According to a new study, unique blood arteries in whale brains may protect whales from dangerous blood pulses caused by swimming.
There are various theories concerning the precise role of the retia mirabilia, or “beautiful net,” networks of blood vessels that cradle a whale’s brain and spine, but UBC zoologists believe they’ve broken the code, with computer modelling confirming their predictions. The findings of the study were published in the journal Science.
When horses gallop, they experience ‘pulses’ in their blood, where blood pressures inside the body rise and fall with each step. Dr Margo Lillie and her colleagues propose for the first time in a recent study that the same phenomena happen in marine mammals that swim with dorso-ventral motions, i.e. whales. And they may have discovered why whales avoid long-term brain damage for this.
In all animals, average blood pressure is higher in arteries, which carry blood out from the heart, than in veins. According to Dr Lillie, a research associate emerita in the UBC department of zoology, this differential in pressure drives blood flow throughout the body, including via the brain. Locomotion, on the other hand, may aggressively transport blood, creating pressure spikes or ‘pulses’ to the brain. The pressure differential between blood entering and exiting the brain during these pulses might cause harm.
According to Dr Lillie, the long-term damage of this type can lead to dementia in humans. However, whereas horses deal with pulses by breathing in and out, whales hold their breath when diving or swimming. “So, if cetaceans can’t use their respiratory system to reduce pressure pulses, they must have discovered another solution,” Dr Lillie explains.

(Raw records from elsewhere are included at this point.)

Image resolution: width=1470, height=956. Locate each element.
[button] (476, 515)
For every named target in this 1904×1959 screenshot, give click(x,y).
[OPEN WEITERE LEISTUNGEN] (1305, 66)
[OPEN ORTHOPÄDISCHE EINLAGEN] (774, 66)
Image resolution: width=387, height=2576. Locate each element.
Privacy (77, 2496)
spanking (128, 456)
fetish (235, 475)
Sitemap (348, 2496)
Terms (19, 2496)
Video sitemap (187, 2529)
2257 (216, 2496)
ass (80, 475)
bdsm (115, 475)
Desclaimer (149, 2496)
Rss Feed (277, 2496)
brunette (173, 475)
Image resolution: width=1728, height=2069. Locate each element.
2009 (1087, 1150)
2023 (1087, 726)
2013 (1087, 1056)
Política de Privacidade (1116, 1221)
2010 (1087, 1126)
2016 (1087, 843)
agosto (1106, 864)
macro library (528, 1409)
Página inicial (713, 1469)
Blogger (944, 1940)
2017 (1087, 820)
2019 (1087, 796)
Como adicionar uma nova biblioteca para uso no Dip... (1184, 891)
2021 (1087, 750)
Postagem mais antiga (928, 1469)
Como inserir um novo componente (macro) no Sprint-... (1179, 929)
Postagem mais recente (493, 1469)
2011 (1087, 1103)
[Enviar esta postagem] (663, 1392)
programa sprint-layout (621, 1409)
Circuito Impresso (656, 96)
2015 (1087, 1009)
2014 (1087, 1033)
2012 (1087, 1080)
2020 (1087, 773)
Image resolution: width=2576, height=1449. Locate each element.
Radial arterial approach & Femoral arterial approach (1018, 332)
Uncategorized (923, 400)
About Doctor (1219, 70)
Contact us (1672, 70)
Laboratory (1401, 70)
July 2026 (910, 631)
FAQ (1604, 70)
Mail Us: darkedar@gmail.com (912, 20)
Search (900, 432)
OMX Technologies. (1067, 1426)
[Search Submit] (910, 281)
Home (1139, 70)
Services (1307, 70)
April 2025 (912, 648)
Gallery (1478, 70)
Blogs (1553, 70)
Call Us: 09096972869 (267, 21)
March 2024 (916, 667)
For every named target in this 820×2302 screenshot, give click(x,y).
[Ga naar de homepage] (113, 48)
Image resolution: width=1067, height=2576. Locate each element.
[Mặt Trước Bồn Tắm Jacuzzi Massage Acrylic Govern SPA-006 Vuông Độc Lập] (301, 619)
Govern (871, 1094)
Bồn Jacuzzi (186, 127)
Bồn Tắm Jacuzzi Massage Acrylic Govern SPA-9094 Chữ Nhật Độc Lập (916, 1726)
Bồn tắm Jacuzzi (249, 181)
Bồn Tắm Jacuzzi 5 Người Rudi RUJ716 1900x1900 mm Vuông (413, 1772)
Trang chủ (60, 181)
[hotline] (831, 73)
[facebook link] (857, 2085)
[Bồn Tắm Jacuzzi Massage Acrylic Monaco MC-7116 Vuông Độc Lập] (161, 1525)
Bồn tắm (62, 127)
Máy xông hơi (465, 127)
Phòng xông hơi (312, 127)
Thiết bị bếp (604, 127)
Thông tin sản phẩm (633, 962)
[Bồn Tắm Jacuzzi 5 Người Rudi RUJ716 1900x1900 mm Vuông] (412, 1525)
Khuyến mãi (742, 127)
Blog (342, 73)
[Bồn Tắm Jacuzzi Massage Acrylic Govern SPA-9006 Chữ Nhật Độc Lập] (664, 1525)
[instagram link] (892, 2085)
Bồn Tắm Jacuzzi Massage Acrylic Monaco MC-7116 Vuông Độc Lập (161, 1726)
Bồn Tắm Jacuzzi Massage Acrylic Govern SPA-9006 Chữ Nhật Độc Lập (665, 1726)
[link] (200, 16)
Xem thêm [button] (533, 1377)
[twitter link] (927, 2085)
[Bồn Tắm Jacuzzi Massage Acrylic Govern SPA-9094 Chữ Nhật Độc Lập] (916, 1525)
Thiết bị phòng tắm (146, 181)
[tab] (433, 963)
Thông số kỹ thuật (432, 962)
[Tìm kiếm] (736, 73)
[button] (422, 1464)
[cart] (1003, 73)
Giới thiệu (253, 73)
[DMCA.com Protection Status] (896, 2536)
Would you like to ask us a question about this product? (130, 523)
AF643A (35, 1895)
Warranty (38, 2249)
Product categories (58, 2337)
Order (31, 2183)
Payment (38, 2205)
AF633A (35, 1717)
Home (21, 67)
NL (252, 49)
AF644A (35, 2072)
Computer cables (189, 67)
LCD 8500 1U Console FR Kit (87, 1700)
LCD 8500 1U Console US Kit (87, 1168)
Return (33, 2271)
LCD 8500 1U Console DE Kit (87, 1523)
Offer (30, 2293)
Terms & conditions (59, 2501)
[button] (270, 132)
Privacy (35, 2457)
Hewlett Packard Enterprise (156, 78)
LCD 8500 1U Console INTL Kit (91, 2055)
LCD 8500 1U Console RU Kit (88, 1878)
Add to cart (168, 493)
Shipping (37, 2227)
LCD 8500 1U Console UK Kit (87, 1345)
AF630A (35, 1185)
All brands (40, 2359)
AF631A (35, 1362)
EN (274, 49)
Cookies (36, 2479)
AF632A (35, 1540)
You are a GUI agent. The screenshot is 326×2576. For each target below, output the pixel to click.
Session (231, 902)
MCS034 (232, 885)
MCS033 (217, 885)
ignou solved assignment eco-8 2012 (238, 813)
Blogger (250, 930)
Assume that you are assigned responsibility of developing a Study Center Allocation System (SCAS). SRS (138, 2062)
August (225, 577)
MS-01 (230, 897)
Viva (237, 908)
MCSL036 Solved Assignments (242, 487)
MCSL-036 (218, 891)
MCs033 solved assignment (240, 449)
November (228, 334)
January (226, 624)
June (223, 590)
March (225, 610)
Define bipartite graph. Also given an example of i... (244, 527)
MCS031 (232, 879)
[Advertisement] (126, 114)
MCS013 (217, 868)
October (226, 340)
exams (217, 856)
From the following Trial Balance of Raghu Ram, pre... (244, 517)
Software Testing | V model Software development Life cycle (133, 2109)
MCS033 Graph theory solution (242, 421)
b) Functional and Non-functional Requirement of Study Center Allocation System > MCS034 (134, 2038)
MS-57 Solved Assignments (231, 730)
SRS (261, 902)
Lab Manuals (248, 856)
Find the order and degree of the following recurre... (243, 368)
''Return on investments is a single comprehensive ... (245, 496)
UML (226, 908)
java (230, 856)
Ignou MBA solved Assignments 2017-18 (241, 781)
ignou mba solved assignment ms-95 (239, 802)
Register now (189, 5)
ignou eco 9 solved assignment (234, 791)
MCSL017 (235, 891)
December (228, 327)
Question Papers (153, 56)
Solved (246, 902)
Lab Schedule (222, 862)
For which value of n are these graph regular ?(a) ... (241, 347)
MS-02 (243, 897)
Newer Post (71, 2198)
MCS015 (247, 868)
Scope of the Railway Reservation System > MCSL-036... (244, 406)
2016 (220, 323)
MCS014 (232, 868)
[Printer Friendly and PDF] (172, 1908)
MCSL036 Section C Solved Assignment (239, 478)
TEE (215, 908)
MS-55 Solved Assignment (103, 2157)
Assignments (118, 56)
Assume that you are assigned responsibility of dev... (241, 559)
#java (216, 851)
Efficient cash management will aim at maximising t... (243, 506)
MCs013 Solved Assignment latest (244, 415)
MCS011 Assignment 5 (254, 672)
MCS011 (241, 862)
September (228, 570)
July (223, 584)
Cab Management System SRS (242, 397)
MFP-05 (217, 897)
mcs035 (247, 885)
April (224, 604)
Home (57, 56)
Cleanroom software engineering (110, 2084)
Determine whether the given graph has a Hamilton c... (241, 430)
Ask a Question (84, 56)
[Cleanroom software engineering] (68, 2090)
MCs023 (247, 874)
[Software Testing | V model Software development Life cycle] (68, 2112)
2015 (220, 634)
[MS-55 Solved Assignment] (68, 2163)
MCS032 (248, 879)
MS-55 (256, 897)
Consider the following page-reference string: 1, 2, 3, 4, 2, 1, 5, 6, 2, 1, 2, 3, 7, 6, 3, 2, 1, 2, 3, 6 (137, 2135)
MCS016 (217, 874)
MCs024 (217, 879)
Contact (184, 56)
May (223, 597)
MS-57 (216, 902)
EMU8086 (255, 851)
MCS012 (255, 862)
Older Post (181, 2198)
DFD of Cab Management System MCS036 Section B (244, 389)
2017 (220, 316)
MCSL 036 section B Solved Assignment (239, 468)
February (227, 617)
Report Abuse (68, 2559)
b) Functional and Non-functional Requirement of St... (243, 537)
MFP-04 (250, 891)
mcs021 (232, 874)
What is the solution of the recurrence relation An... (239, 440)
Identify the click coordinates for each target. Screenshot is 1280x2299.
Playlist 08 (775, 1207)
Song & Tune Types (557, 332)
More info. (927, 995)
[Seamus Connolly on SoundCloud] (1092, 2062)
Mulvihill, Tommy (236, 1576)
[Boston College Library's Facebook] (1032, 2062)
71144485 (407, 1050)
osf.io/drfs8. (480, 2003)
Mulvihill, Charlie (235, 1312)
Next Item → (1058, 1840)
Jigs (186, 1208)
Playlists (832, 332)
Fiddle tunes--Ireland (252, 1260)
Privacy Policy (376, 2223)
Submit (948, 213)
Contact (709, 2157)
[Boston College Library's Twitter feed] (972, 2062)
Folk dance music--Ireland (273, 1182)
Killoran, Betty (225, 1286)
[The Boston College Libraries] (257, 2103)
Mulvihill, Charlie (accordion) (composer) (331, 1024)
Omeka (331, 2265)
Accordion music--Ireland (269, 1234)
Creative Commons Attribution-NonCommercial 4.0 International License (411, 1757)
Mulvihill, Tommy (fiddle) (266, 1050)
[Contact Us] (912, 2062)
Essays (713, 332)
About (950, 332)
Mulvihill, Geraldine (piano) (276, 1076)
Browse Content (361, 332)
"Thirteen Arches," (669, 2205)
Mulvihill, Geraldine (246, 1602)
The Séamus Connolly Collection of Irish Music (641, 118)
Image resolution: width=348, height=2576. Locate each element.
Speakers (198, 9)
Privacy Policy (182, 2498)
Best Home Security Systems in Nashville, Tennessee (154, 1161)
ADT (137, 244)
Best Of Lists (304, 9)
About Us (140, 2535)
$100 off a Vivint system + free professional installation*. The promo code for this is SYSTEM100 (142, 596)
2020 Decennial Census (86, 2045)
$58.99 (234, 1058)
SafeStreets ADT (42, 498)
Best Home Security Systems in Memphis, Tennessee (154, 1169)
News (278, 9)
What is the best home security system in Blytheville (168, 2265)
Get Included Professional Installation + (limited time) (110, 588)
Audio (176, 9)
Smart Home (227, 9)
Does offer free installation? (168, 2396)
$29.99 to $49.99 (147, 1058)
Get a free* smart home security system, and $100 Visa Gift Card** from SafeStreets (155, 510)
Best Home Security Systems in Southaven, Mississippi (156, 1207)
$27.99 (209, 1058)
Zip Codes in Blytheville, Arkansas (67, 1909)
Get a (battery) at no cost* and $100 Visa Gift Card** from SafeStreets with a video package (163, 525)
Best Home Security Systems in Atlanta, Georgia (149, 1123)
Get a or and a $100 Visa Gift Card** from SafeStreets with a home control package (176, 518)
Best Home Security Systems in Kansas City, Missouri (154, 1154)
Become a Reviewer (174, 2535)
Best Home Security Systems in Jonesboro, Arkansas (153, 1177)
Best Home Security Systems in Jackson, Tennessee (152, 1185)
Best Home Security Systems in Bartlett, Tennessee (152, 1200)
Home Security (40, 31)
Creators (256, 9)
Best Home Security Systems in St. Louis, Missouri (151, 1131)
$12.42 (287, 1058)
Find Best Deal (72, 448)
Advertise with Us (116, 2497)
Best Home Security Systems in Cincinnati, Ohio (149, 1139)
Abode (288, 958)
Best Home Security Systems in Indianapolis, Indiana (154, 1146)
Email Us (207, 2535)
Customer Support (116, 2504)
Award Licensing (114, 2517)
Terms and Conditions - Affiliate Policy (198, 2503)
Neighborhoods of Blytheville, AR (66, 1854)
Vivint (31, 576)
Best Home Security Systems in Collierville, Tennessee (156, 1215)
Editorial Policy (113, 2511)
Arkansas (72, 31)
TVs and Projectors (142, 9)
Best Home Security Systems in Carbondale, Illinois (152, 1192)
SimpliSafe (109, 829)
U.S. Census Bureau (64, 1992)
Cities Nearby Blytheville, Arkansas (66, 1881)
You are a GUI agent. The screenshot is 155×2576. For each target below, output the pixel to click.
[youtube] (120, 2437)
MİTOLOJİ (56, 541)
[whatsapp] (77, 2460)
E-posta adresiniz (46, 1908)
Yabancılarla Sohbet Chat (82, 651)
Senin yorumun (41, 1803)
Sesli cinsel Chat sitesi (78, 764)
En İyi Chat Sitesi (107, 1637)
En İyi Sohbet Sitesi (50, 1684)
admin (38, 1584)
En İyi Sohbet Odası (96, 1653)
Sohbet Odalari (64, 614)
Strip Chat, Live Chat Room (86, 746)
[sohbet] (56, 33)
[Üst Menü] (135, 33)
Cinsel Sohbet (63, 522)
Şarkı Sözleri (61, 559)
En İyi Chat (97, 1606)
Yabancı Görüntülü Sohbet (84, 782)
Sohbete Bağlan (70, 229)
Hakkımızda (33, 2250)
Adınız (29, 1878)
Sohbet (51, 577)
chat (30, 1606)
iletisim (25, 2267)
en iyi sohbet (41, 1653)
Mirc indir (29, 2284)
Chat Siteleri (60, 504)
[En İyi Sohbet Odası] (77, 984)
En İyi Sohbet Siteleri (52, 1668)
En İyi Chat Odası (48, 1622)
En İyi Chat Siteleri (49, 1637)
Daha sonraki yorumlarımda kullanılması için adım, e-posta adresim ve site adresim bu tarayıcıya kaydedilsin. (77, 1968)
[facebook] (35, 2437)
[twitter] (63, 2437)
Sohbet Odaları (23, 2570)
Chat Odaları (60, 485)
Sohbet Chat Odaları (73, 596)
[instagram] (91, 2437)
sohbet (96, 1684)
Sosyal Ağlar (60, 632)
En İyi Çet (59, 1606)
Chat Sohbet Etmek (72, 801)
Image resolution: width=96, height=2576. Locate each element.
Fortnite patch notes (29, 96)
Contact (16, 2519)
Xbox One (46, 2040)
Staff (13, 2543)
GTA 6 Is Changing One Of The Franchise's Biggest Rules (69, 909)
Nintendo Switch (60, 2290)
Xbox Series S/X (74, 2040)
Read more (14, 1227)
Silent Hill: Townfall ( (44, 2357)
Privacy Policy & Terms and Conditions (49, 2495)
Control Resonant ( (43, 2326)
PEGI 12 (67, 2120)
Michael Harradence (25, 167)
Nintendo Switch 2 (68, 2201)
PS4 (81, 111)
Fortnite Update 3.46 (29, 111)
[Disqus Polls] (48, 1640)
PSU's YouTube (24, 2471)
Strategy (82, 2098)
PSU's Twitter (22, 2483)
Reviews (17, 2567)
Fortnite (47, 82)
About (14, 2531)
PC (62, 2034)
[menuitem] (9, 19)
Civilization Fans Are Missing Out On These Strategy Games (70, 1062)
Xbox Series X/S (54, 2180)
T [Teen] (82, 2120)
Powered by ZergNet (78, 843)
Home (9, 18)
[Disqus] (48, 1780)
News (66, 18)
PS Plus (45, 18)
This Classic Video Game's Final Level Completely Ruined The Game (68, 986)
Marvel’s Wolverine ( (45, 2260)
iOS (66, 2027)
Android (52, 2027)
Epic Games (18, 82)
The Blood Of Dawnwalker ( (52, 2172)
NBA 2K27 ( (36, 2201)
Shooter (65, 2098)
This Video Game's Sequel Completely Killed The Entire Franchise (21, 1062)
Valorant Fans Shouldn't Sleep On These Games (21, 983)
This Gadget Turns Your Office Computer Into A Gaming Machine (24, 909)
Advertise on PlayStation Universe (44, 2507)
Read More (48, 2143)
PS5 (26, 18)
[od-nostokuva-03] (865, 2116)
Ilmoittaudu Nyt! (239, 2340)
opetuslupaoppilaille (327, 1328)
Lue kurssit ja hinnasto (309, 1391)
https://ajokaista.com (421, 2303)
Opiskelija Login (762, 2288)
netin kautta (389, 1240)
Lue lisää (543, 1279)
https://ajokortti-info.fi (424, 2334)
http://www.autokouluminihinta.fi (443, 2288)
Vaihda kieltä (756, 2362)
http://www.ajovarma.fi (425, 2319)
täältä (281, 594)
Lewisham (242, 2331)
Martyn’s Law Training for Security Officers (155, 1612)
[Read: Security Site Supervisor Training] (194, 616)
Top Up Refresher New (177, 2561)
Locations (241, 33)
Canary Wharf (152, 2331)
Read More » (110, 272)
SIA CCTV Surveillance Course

Dr Lillie and colleagues hypothesised that the retia employ a ‘pulse-transfer’ mechanism to ensure that there is no change in blood pressure in the cetacean’s brain during movement, in addition to the average difference.
Essentially, rather than damping the blood pulses, the retia shift the pulse from the arterial blood entering the brain to the venous blood exiting, maintaining the same ‘amplitude’ or intensity of pulse and so avoiding any variation in pressure in the brain itself.
The researchers gathered biomechanic information from 11 cetacean species, such as fluking frequency, and fed them into a computer model.
“Our hypothesis that swimming generates internal pressure pulses is novel, and our model supports our prediction that locomotion-generated pressure pulses can be synchronised by a pulse transfer mechanism that reduces the pulsatility of the resulting flow by up to 97%,” says senior author Dr Robert Shadwick, emeritus professor of zoology at UBC.
The model could potentially be used to ask questions about other animals and what’s happening with their blood pressure pulses when they move, including humans, says Dr Shadwick. And while the researchers say the hypothesis still needs to be tested directly by measuring blood pressures and flow in the brain of swimming cetaceans, this is currently not ethically and technically possible, as it would involve putting a probe in a live whale.
“As interesting as they are, they’re essentially inaccessible,” he says. “They are the biggest animals on the planet, possibly ever, and understanding how they manage to survive and live and do what they do is a fascinating piece of basic biology.”
“Understanding how the thorax responds to deep water pressures and how the lungs impact vascular pressures would be an essential next step,” says co-author Dr Wayne Vogl, professor of cellular and physiological sciences at UBC. “Of course, direct measures of blood pressure and flow in the brain would be beneficial, but they are not yet technically achievable.”